→ Brano scelto:
--------------------

Invece no. Il condottiero non assaporerà l’ebbrezza della gloria! Lascerà ad altri la mietitura degli applausi. Si fermerà in vista della meta, sospirata per quarant’anni. Come un corridore che, dopo aver condotto sempre in testa la corsa, si piana a pochi metri dal traguardo.
Gli ultimi capitoli del Deuteronomio cadenzano i tratti della tua morte con la tenerezza di un’elegia, sia pur sovrastata dalla ineluttabilità delle disposizioni divine: Sali su questo monte degli Abarim, sul monte
Nebo, che è nel paese di Moab, di fronte a Gerico, e mira il paese di Canaan… Tu vedrai il paese davanti a te, ma là, nel paese che io sto per dare agli Israeliti, tu non entrerai.
Numero degli anni a parte, mi piacerebbe proprio un tramonto come il tuo. Lontano dalle luci della ribalta. Col cuore ancora gonfio di passione per la vita. Con gli occhi fiammeggianti nel riverbero di cento ideali. E col dito puntato verso la terra dei miei sogni.
Carissimo Mosè, non so quale sia stata la tua reazione di fronte all’improvviso decreto di Dio, che ti sottraeva, di punto in bianco, la gioia di coronare una missione per la quale avevi consacrato tutta la vita.

--------------------

→ Estratto dei dati:
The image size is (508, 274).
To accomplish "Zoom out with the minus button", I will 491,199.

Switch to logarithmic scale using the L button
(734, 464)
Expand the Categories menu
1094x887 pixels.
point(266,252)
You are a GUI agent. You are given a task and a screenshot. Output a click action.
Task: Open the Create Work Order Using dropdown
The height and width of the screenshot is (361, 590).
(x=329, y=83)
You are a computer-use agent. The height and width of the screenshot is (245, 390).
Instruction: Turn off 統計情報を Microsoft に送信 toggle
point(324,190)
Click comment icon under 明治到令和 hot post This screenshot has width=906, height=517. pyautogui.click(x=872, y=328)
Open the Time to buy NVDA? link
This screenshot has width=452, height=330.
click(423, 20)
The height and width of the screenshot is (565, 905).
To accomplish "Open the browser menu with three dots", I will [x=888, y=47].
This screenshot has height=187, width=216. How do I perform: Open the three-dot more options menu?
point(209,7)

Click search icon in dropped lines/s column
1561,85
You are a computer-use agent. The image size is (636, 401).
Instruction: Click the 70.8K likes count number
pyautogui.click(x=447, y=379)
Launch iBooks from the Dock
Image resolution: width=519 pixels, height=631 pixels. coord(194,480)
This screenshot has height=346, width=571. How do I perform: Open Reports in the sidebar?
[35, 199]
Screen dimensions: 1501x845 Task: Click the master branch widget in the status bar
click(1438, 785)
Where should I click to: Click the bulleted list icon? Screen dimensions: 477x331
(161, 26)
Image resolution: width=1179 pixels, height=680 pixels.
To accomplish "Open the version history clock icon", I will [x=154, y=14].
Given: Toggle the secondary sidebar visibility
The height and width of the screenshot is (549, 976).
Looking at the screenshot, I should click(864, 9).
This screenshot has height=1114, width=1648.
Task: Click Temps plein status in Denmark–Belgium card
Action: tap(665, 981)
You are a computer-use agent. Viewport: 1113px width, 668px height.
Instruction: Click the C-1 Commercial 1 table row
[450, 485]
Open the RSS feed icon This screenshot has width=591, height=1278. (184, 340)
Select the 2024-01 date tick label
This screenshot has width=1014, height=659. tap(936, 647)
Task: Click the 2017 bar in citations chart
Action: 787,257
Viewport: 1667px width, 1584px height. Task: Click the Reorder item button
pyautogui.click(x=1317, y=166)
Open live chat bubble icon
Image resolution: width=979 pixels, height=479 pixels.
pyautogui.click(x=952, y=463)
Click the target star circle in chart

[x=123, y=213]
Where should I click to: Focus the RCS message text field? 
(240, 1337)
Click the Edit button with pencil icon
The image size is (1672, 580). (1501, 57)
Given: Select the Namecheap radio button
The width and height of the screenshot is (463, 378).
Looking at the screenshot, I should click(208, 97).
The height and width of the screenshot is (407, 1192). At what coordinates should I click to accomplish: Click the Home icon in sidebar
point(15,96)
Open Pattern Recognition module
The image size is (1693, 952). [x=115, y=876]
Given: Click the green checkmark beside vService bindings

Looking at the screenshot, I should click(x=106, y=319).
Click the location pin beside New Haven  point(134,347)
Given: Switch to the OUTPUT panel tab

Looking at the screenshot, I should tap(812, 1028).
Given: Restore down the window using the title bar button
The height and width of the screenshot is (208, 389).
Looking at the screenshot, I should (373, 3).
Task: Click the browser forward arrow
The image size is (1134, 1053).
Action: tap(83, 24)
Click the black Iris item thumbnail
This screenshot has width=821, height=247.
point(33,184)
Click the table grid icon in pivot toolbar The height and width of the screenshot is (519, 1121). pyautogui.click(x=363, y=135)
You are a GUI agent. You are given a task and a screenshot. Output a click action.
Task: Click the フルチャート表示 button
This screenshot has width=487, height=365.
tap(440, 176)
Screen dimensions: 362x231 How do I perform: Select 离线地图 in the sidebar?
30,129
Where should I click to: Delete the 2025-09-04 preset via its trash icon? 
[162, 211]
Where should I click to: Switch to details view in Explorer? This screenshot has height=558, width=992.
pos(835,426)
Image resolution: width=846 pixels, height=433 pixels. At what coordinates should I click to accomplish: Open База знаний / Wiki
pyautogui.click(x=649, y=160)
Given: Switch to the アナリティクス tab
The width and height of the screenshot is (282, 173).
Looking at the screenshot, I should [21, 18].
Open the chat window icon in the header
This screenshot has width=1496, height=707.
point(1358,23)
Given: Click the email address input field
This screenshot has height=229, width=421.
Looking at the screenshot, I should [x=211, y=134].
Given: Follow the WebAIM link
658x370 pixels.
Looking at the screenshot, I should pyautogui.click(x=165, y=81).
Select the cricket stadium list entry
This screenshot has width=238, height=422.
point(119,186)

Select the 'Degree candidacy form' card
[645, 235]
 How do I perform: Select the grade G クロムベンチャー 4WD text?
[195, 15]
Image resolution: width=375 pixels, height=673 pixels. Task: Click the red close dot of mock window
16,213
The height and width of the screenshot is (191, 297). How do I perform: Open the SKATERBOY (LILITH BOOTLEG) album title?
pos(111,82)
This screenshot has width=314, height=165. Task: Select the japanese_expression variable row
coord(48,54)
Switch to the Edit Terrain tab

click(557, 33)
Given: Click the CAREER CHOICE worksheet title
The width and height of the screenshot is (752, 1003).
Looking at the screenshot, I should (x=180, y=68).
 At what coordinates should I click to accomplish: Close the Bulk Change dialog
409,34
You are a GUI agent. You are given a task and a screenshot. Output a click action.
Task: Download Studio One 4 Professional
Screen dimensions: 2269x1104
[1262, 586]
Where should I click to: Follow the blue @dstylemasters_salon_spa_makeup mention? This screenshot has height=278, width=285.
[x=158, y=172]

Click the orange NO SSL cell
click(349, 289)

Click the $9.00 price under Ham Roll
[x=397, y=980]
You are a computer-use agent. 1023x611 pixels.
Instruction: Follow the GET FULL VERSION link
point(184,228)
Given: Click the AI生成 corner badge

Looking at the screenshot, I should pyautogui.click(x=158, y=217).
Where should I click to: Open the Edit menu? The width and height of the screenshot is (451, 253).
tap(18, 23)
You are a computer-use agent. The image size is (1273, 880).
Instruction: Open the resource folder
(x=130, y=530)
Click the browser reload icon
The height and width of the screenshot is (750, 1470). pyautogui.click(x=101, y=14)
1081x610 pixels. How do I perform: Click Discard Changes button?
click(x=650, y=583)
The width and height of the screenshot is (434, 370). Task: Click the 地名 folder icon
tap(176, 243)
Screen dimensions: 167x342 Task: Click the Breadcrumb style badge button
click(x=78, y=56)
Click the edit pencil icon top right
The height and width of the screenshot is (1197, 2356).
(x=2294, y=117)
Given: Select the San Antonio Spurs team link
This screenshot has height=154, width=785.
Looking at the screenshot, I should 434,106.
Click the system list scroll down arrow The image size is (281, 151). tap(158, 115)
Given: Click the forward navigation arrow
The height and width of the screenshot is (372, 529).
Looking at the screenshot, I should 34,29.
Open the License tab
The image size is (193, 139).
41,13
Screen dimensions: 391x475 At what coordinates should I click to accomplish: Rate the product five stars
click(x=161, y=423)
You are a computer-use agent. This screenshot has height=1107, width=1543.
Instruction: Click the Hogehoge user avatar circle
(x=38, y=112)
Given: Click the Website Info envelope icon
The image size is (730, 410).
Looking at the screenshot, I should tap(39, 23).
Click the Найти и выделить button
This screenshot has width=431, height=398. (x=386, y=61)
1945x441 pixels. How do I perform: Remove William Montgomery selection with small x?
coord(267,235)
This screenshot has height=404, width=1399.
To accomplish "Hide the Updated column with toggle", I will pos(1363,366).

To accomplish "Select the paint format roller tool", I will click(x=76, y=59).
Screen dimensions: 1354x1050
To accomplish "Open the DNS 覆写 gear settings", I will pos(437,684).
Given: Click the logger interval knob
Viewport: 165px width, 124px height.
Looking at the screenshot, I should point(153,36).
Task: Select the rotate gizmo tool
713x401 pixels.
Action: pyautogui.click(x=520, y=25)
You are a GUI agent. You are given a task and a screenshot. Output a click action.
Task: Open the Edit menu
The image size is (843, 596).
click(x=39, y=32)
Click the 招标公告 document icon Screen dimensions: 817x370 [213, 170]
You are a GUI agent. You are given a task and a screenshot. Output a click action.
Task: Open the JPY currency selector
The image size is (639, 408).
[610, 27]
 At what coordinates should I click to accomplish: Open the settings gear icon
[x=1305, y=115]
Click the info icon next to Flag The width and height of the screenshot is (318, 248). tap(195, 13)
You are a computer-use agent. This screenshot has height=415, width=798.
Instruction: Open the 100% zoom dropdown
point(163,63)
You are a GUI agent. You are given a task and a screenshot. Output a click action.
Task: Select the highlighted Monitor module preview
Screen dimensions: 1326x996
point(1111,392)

--------------------

→ Cosa fare:
A – Nel brano su Mosè, in quale paese si trova il monte Nebo?
B – Cita dal brano su Mosè il passo che comincia con "Invece no. Il" e prosegue fino a "metri dal traguardo.".

→ Risposte date:
A – Nel paese di Moab, di fronte a Gerico.

B –
Invece no. Il condottiero non assaporerà l’ebbrezza della gloria! Lascerà ad altri la mietitura degli applausi. Si fermerà in vista della meta, sospirata per quarant’anni. Come un corridore che, dopo aver condotto sempre in testa la corsa, si piana a pochi metri dal traguardo.